- [Supplied material]
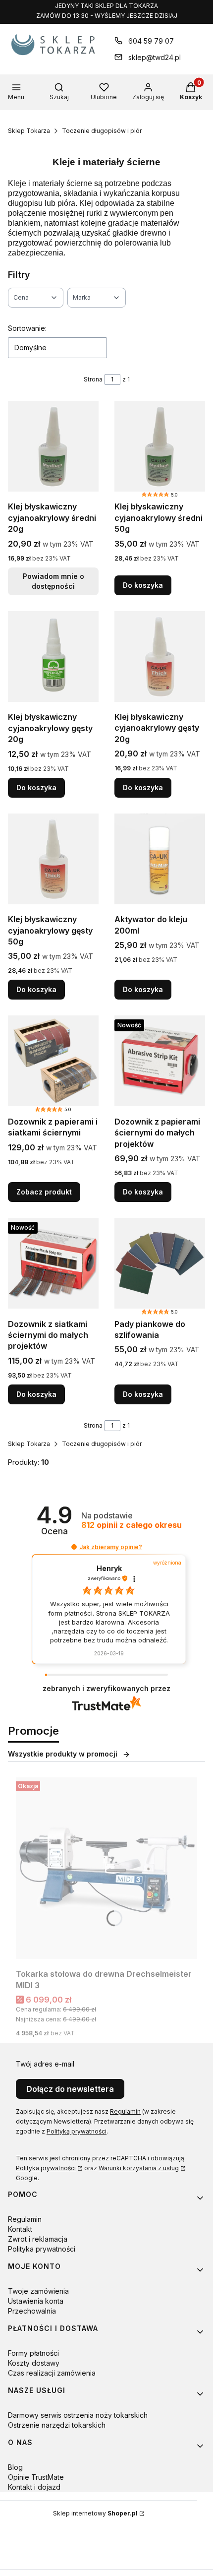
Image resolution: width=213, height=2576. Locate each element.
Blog (15, 2467)
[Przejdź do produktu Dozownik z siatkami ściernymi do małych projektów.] (53, 1263)
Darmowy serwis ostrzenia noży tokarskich (78, 2415)
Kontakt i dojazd (34, 2487)
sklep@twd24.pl (154, 57)
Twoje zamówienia (38, 2291)
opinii (131, 1525)
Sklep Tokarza (29, 130)
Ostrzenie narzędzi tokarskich (57, 2425)
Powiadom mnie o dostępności (53, 581)
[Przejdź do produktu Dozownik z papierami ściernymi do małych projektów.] (159, 1060)
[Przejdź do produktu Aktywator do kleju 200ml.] (159, 859)
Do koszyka (143, 585)
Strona (93, 379)
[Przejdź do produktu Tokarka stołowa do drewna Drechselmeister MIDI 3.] (106, 1868)
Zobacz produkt (44, 1192)
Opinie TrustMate (36, 2477)
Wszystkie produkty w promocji (62, 1754)
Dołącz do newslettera (70, 2089)
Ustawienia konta (35, 2301)
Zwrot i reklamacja (37, 2239)
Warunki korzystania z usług (139, 2168)
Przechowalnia (32, 2311)
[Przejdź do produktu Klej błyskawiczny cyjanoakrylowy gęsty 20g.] (53, 656)
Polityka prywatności (46, 2168)
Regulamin (125, 2111)
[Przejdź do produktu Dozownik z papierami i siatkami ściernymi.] (53, 1060)
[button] (74, 1547)
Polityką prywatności (76, 2131)
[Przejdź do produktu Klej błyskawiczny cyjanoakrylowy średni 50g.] (159, 446)
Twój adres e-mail (45, 2064)
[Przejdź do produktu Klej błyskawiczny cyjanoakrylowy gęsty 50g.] (53, 859)
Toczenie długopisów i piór (102, 130)
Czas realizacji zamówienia (52, 2373)
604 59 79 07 (151, 41)
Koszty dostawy (33, 2363)
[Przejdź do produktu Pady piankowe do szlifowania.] (159, 1263)
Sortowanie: (27, 328)
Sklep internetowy (95, 2513)
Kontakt (20, 2229)
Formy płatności (33, 2353)
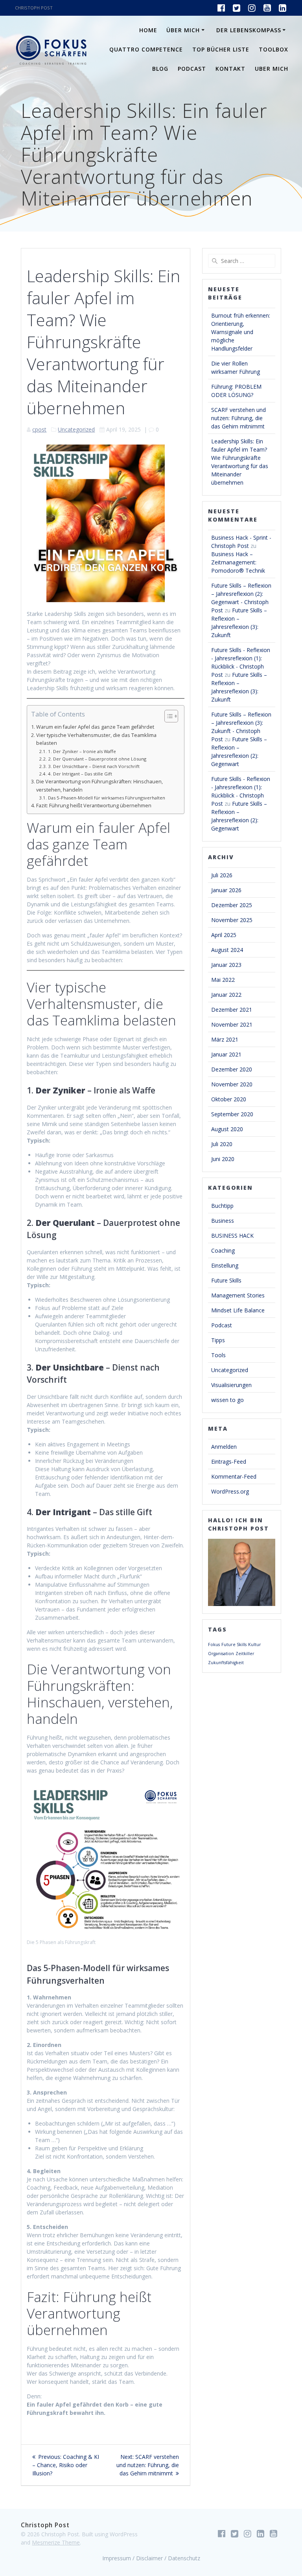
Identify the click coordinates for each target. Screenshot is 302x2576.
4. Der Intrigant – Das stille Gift (80, 774)
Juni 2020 (222, 1159)
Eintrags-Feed (228, 1461)
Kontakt (230, 68)
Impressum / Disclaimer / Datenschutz (151, 2558)
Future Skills (226, 1280)
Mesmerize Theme (56, 2542)
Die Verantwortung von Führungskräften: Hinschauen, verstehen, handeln (99, 785)
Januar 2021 (226, 1054)
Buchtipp (222, 1205)
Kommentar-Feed (233, 1476)
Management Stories (238, 1295)
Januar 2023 (226, 964)
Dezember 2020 (231, 1069)
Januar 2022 (226, 994)
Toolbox (273, 49)
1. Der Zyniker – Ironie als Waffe (82, 751)
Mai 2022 (223, 979)
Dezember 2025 (231, 905)
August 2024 (227, 950)
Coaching (223, 1250)
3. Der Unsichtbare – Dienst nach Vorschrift (93, 766)
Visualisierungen (231, 1385)
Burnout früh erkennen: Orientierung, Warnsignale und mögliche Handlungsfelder (240, 332)
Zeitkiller (245, 1653)
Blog (160, 68)
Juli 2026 (221, 875)
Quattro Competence (146, 49)
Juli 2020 (221, 1144)
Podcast (192, 68)
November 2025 (231, 920)
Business (222, 1220)
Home (148, 30)
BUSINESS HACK (232, 1235)
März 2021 (224, 1039)
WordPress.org (230, 1491)
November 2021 (231, 1024)
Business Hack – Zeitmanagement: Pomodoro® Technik (238, 562)
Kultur (254, 1644)
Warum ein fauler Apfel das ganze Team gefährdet (95, 727)
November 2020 (231, 1084)
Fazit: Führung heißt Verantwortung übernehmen (93, 805)
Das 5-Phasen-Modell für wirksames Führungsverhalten (106, 798)
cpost (39, 429)
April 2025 (223, 935)
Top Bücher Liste (220, 49)
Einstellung (224, 1265)
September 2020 (232, 1114)
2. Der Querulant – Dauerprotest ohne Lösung (97, 759)
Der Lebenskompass (248, 30)
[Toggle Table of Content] (167, 716)
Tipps (218, 1340)
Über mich (183, 30)
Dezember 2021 (231, 1009)
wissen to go (227, 1400)
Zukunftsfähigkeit (226, 1662)
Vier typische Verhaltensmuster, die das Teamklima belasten (96, 739)
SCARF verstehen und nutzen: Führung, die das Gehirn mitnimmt (238, 418)
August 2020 (227, 1129)
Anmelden (224, 1446)
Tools (218, 1355)
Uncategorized (76, 429)
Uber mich (271, 68)
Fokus (214, 1644)
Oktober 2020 (228, 1099)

- [What is needed]
Without any pictures, print the whole listing again exactly as it stands.

- [Solved exercise]
Image resolution: width=213, height=2576. Locate each element.
Blog (15, 2467)
[Przejdź do produktu Dozownik z siatkami ściernymi do małych projektów.] (53, 1263)
Darmowy serwis ostrzenia noży tokarskich (78, 2415)
Kontakt i dojazd (34, 2487)
sklep@twd24.pl (154, 57)
Twoje zamówienia (38, 2291)
opinii (131, 1525)
Sklep Tokarza (29, 130)
Ostrzenie narzędzi tokarskich (57, 2425)
Powiadom mnie o dostępności (53, 581)
[Przejdź do produktu Dozownik z papierami ściernymi do małych projektów.] (159, 1060)
[Przejdź do produktu Aktywator do kleju 200ml.] (159, 859)
Do koszyka (143, 585)
Strona (93, 379)
[Przejdź do produktu Tokarka stołowa do drewna Drechselmeister MIDI 3.] (106, 1868)
Zobacz produkt (44, 1192)
Opinie TrustMate (36, 2477)
Wszystkie produkty w promocji (62, 1754)
Dołącz do newslettera (70, 2089)
Ustawienia konta (35, 2301)
Zwrot i reklamacja (37, 2239)
Warunki korzystania z usług (139, 2168)
Przechowalnia (32, 2311)
[Przejdź do produktu Klej błyskawiczny cyjanoakrylowy gęsty 20g.] (53, 656)
Polityka prywatności (46, 2168)
Regulamin (125, 2111)
[Przejdź do produktu Dozownik z papierami i siatkami ściernymi.] (53, 1060)
[button] (74, 1547)
Polityką prywatności (76, 2131)
[Przejdź do produktu Klej błyskawiczny cyjanoakrylowy średni 50g.] (159, 446)
Twój adres e-mail (45, 2064)
[Przejdź do produktu Klej błyskawiczny cyjanoakrylowy gęsty 50g.] (53, 859)
Toczenie długopisów i piór (102, 130)
Czas realizacji zamówienia (52, 2373)
604 59 79 07 (151, 41)
Koszty dostawy (33, 2363)
[Przejdź do produktu Pady piankowe do szlifowania.] (159, 1263)
Sortowanie: (27, 328)
Sklep internetowy (95, 2513)
Kontakt (20, 2229)
Formy płatności (33, 2353)
Identify the click coordinates for each target. Screenshot is 302x2576.
4. Der Intrigant – Das stille Gift (80, 774)
Juni 2020 (222, 1159)
Eintrags-Feed (228, 1461)
Kontakt (230, 68)
Impressum / Disclaimer / Datenschutz (151, 2558)
Future Skills (226, 1280)
Mesmerize Theme (56, 2542)
Die Verantwortung von Führungskräften: Hinschauen, verstehen, handeln (99, 785)
Januar 2021 (226, 1054)
Buchtipp (222, 1205)
Kommentar-Feed (233, 1476)
Management Stories (238, 1295)
Januar 2023 (226, 964)
Dezember 2020 (231, 1069)
Januar 2022 (226, 994)
Toolbox (273, 49)
1. Der Zyniker – Ironie als Waffe (82, 751)
Mai 2022 (223, 979)
Dezember 2025 (231, 905)
August 2024 (227, 950)
Coaching (223, 1250)
3. Der Unsichtbare – Dienst nach Vorschrift (93, 766)
Visualisierungen (231, 1385)
Burnout früh erkennen: Orientierung, Warnsignale und mögliche Handlungsfelder (240, 332)
Zeitkiller (245, 1653)
Blog (160, 68)
Juli 2026 (221, 875)
Quattro Competence (146, 49)
Juli 2020 (221, 1144)
Podcast (192, 68)
November 2025 (231, 920)
Business (222, 1220)
Home (148, 30)
BUSINESS HACK (232, 1235)
März 2021 (224, 1039)
WordPress.org (230, 1491)
November 2021 (231, 1024)
Business Hack – Zeitmanagement: Pomodoro® Technik (238, 562)
Kultur (254, 1644)
Warum ein fauler Apfel das ganze Team gefährdet (95, 727)
November 2020 (231, 1084)
Fazit: Führung heißt Verantwortung übernehmen (93, 805)
Das 5-Phasen-Modell für wirksames Führungsverhalten (106, 798)
cpost (39, 429)
April 2025 (223, 935)
Top Bücher Liste (220, 49)
Einstellung (224, 1265)
September 2020 (232, 1114)
2. Der Querulant – Dauerprotest ohne Lösung (97, 759)
Der Lebenskompass (248, 30)
[Toggle Table of Content] (167, 716)
Tipps (218, 1340)
Über mich (183, 30)
Dezember 2021 (231, 1009)
wissen to go (227, 1400)
Zukunftsfähigkeit (226, 1662)
Vier typische Verhaltensmuster, die das Teamklima belasten (96, 739)
SCARF verstehen und nutzen: Führung, die das Gehirn mitnimmt (238, 418)
August 2020 (227, 1129)
Anmelden (224, 1446)
Tools (218, 1355)
Uncategorized (76, 429)
Uber mich (271, 68)
Fokus (214, 1644)
Oktober 2020 (228, 1099)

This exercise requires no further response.